▶ EXERCISE INPUTS:
###
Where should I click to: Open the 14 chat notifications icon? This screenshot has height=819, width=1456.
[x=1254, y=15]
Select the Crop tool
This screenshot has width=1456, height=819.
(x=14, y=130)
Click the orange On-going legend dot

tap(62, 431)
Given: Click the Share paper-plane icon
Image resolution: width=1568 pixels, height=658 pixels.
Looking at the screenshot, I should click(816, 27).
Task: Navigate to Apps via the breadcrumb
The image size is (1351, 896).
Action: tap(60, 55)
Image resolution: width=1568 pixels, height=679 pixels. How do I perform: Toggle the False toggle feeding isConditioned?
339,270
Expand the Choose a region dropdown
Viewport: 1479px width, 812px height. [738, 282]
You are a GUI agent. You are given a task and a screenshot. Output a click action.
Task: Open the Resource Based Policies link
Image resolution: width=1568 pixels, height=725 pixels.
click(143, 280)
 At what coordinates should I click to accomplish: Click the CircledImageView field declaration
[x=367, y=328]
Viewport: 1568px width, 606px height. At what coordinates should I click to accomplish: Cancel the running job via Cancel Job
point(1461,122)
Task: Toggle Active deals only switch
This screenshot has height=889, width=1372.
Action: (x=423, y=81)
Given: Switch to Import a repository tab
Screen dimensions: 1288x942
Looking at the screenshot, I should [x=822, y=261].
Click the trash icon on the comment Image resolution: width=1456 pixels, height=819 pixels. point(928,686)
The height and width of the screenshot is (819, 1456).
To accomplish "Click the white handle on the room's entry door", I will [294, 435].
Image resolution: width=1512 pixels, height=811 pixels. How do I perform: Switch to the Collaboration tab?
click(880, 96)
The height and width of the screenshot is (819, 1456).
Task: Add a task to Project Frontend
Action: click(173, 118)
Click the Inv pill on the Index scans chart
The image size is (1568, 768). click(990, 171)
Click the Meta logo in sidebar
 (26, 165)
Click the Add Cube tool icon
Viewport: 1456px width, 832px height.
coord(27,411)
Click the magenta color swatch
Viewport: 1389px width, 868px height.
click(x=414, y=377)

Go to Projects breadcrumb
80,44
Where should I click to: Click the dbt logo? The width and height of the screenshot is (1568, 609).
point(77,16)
###
▶ TO DO: Please copy, exactly and with nothing else, the lines above beginning at the line that has "Image resolution: width=1568 pixels, height=725" and ending with the line that has "Click the magenta color swatch".

▶ SOLUTION TO THIS TASK:
Image resolution: width=1568 pixels, height=725 pixels.
click(143, 280)
 At what coordinates should I click to accomplish: Click the CircledImageView field declaration
[x=367, y=328]
Viewport: 1568px width, 606px height. At what coordinates should I click to accomplish: Cancel the running job via Cancel Job
point(1461,122)
Task: Toggle Active deals only switch
This screenshot has height=889, width=1372.
Action: (x=423, y=81)
Given: Switch to Import a repository tab
Screen dimensions: 1288x942
Looking at the screenshot, I should [x=822, y=261].
Click the trash icon on the comment Image resolution: width=1456 pixels, height=819 pixels. point(928,686)
The height and width of the screenshot is (819, 1456).
To accomplish "Click the white handle on the room's entry door", I will [294, 435].
Image resolution: width=1512 pixels, height=811 pixels. How do I perform: Switch to the Collaboration tab?
click(880, 96)
The height and width of the screenshot is (819, 1456).
Task: Add a task to Project Frontend
Action: click(173, 118)
Click the Inv pill on the Index scans chart
The image size is (1568, 768). click(990, 171)
Click the Meta logo in sidebar
 (26, 165)
Click the Add Cube tool icon
Viewport: 1456px width, 832px height.
coord(27,411)
Click the magenta color swatch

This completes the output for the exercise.